# Task requirements:
Rewrite the records below, replacing every "Screen dimensions" with "Display size" and leaving everything else the same.
* start Data provided *
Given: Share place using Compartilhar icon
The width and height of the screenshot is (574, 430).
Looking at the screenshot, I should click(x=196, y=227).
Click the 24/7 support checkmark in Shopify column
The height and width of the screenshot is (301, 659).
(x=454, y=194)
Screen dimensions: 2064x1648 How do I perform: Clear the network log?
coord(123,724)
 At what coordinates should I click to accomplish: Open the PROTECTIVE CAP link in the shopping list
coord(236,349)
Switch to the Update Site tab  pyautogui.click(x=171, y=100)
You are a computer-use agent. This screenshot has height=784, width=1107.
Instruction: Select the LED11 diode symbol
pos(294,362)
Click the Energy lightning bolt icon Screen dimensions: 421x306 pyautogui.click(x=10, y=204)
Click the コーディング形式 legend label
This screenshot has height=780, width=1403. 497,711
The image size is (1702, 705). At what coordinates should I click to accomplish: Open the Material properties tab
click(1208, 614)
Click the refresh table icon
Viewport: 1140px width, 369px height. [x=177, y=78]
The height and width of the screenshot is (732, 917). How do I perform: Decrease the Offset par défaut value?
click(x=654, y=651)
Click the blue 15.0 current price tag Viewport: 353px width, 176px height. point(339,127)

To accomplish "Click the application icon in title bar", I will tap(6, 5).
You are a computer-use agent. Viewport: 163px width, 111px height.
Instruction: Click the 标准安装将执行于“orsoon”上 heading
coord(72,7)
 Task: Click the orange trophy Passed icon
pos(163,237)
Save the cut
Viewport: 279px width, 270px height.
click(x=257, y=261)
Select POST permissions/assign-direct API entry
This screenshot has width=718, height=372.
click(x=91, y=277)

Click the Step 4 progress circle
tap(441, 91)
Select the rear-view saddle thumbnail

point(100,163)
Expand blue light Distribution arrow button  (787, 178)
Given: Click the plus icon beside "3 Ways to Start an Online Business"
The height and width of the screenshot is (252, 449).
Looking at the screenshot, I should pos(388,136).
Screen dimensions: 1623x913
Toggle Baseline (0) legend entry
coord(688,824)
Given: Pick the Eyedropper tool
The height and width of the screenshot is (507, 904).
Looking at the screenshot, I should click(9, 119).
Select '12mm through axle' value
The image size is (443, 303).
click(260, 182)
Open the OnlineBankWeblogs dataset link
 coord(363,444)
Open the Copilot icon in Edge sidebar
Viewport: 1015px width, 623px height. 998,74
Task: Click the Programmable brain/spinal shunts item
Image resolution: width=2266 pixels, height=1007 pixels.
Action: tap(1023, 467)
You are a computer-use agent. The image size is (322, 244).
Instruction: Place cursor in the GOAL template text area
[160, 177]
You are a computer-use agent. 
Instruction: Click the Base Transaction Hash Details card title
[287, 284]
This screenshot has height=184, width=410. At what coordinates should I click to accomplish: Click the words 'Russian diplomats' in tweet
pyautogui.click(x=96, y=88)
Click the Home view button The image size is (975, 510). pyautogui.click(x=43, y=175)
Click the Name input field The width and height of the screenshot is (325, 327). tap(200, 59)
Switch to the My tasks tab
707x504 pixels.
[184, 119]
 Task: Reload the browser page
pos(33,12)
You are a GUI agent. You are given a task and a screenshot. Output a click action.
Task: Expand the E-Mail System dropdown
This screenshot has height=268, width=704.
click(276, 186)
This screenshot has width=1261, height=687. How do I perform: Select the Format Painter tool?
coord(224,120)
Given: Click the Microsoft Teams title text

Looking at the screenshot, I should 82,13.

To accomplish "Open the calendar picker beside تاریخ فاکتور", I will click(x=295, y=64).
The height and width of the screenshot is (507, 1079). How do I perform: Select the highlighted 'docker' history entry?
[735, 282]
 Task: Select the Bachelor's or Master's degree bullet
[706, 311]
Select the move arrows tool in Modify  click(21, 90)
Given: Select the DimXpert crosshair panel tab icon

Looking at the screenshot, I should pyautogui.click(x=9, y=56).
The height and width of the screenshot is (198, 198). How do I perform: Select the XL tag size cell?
* end Data provided *
# Task solution:
Given: Share place using Compartilhar icon
The width and height of the screenshot is (574, 430).
Looking at the screenshot, I should click(x=196, y=227).
Click the 24/7 support checkmark in Shopify column
The height and width of the screenshot is (301, 659).
(x=454, y=194)
Display size: 2064x1648 How do I perform: Clear the network log?
coord(123,724)
 At what coordinates should I click to accomplish: Open the PROTECTIVE CAP link in the shopping list
coord(236,349)
Switch to the Update Site tab  pyautogui.click(x=171, y=100)
You are a computer-use agent. This screenshot has height=784, width=1107.
Instruction: Select the LED11 diode symbol
pos(294,362)
Click the Energy lightning bolt icon Display size: 421x306 pyautogui.click(x=10, y=204)
Click the コーディング形式 legend label
This screenshot has height=780, width=1403. 497,711
The image size is (1702, 705). At what coordinates should I click to accomplish: Open the Material properties tab
click(1208, 614)
Click the refresh table icon
Viewport: 1140px width, 369px height. [x=177, y=78]
The height and width of the screenshot is (732, 917). How do I perform: Decrease the Offset par défaut value?
click(x=654, y=651)
Click the blue 15.0 current price tag Viewport: 353px width, 176px height. point(339,127)

To accomplish "Click the application icon in title bar", I will tap(6, 5).
You are a computer-use agent. Viewport: 163px width, 111px height.
Instruction: Click the 标准安装将执行于“orsoon”上 heading
coord(72,7)
 Task: Click the orange trophy Passed icon
pos(163,237)
Save the cut
Viewport: 279px width, 270px height.
click(x=257, y=261)
Select POST permissions/assign-direct API entry
This screenshot has width=718, height=372.
click(x=91, y=277)

Click the Step 4 progress circle
tap(441, 91)
Select the rear-view saddle thumbnail

point(100,163)
Expand blue light Distribution arrow button  (787, 178)
Given: Click the plus icon beside "3 Ways to Start an Online Business"
The height and width of the screenshot is (252, 449).
Looking at the screenshot, I should pos(388,136).
Display size: 1623x913
Toggle Baseline (0) legend entry
coord(688,824)
Given: Pick the Eyedropper tool
The height and width of the screenshot is (507, 904).
Looking at the screenshot, I should click(9, 119).
Select '12mm through axle' value
The image size is (443, 303).
click(260, 182)
Open the OnlineBankWeblogs dataset link
 coord(363,444)
Open the Copilot icon in Edge sidebar
Viewport: 1015px width, 623px height. 998,74
Task: Click the Programmable brain/spinal shunts item
Image resolution: width=2266 pixels, height=1007 pixels.
Action: tap(1023, 467)
You are a computer-use agent. The image size is (322, 244).
Instruction: Place cursor in the GOAL template text area
[160, 177]
You are a computer-use agent. 
Instruction: Click the Base Transaction Hash Details card title
[287, 284]
This screenshot has height=184, width=410. At what coordinates should I click to accomplish: Click the words 'Russian diplomats' in tweet
pyautogui.click(x=96, y=88)
Click the Home view button The image size is (975, 510). pyautogui.click(x=43, y=175)
Click the Name input field The width and height of the screenshot is (325, 327). tap(200, 59)
Switch to the My tasks tab
707x504 pixels.
[184, 119]
 Task: Reload the browser page
pos(33,12)
You are a GUI agent. You are given a task and a screenshot. Output a click action.
Task: Expand the E-Mail System dropdown
This screenshot has height=268, width=704.
click(276, 186)
This screenshot has width=1261, height=687. How do I perform: Select the Format Painter tool?
coord(224,120)
Given: Click the Microsoft Teams title text

Looking at the screenshot, I should 82,13.

To accomplish "Open the calendar picker beside تاریخ فاکتور", I will click(x=295, y=64).
The height and width of the screenshot is (507, 1079). How do I perform: Select the highlighted 'docker' history entry?
[735, 282]
 Task: Select the Bachelor's or Master's degree bullet
[706, 311]
Select the move arrows tool in Modify  click(21, 90)
Given: Select the DimXpert crosshair panel tab icon

Looking at the screenshot, I should pyautogui.click(x=9, y=56).
The height and width of the screenshot is (198, 198). How do I perform: Select the XL tag size cell?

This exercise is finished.